## Task details
Among these entries, count the lines containing the word "Given" and answer with only the number.

(Stored items)
******
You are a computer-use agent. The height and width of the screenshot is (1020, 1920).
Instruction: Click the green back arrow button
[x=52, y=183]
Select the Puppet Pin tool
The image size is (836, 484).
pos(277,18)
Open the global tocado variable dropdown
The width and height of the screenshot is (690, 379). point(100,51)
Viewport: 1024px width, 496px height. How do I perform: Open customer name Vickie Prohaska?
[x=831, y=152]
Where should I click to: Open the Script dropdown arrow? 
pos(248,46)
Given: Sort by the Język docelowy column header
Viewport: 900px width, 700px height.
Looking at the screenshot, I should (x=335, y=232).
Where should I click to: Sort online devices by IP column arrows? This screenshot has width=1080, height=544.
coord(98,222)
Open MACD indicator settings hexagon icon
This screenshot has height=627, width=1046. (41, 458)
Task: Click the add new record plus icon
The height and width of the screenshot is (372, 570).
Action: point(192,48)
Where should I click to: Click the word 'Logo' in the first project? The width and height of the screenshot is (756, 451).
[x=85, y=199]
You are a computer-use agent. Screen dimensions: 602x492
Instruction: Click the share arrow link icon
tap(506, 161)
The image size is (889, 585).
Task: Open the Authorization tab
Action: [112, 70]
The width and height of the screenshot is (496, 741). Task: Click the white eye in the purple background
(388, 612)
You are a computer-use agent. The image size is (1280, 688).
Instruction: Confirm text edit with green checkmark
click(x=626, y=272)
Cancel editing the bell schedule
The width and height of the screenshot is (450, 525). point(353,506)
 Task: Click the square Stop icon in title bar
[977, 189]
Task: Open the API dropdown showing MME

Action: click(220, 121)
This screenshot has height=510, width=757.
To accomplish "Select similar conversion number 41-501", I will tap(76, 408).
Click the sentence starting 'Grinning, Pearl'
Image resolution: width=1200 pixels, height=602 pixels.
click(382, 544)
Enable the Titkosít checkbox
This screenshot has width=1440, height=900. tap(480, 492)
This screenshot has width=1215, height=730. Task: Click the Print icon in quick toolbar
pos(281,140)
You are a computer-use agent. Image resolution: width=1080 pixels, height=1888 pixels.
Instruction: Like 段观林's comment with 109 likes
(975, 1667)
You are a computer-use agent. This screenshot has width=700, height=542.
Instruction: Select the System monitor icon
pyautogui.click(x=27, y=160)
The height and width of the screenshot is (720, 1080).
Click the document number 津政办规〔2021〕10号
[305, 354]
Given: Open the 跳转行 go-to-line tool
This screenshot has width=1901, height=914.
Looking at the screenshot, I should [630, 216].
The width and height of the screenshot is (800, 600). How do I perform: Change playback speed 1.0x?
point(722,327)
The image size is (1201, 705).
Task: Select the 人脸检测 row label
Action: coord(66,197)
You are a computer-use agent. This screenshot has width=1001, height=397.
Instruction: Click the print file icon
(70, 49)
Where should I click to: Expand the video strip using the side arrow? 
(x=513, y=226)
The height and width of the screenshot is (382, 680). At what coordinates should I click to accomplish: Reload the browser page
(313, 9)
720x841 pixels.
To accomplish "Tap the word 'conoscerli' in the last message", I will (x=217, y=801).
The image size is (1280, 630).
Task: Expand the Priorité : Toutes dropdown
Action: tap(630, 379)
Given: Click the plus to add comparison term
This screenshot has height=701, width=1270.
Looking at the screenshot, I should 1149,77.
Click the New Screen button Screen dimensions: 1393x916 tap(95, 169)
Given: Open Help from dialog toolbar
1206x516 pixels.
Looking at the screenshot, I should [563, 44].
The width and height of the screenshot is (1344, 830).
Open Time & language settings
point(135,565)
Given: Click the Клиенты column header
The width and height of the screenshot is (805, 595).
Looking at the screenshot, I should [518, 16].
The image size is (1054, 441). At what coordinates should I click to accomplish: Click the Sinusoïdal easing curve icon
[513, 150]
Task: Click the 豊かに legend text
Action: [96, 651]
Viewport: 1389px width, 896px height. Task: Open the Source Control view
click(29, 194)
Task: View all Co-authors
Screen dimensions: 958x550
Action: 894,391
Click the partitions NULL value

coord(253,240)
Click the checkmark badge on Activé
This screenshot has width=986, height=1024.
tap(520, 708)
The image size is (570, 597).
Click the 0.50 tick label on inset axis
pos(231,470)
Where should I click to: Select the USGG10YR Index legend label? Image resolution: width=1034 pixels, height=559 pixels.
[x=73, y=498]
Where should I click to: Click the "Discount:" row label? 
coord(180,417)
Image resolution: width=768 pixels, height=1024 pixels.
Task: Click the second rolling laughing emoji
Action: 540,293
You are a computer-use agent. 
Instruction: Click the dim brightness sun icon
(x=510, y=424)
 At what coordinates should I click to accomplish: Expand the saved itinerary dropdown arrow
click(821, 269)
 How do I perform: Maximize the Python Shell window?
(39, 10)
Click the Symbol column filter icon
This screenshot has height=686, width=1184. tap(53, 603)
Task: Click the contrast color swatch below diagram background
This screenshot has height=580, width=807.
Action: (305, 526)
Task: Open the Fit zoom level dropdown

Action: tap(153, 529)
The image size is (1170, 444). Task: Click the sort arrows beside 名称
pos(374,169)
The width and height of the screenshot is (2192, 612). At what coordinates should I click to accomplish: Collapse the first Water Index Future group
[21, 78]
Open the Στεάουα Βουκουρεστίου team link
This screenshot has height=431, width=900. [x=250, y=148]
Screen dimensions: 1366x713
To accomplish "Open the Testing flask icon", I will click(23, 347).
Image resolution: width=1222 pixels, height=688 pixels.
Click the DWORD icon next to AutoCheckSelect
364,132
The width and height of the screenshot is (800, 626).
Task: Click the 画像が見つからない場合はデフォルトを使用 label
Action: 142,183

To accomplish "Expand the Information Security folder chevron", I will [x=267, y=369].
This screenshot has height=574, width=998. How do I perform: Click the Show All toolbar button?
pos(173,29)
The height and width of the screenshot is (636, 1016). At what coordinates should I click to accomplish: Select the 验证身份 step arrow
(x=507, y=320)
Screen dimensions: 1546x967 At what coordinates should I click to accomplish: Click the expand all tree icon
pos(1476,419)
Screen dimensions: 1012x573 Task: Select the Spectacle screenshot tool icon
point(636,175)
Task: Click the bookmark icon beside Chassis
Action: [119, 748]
******
## Solution
5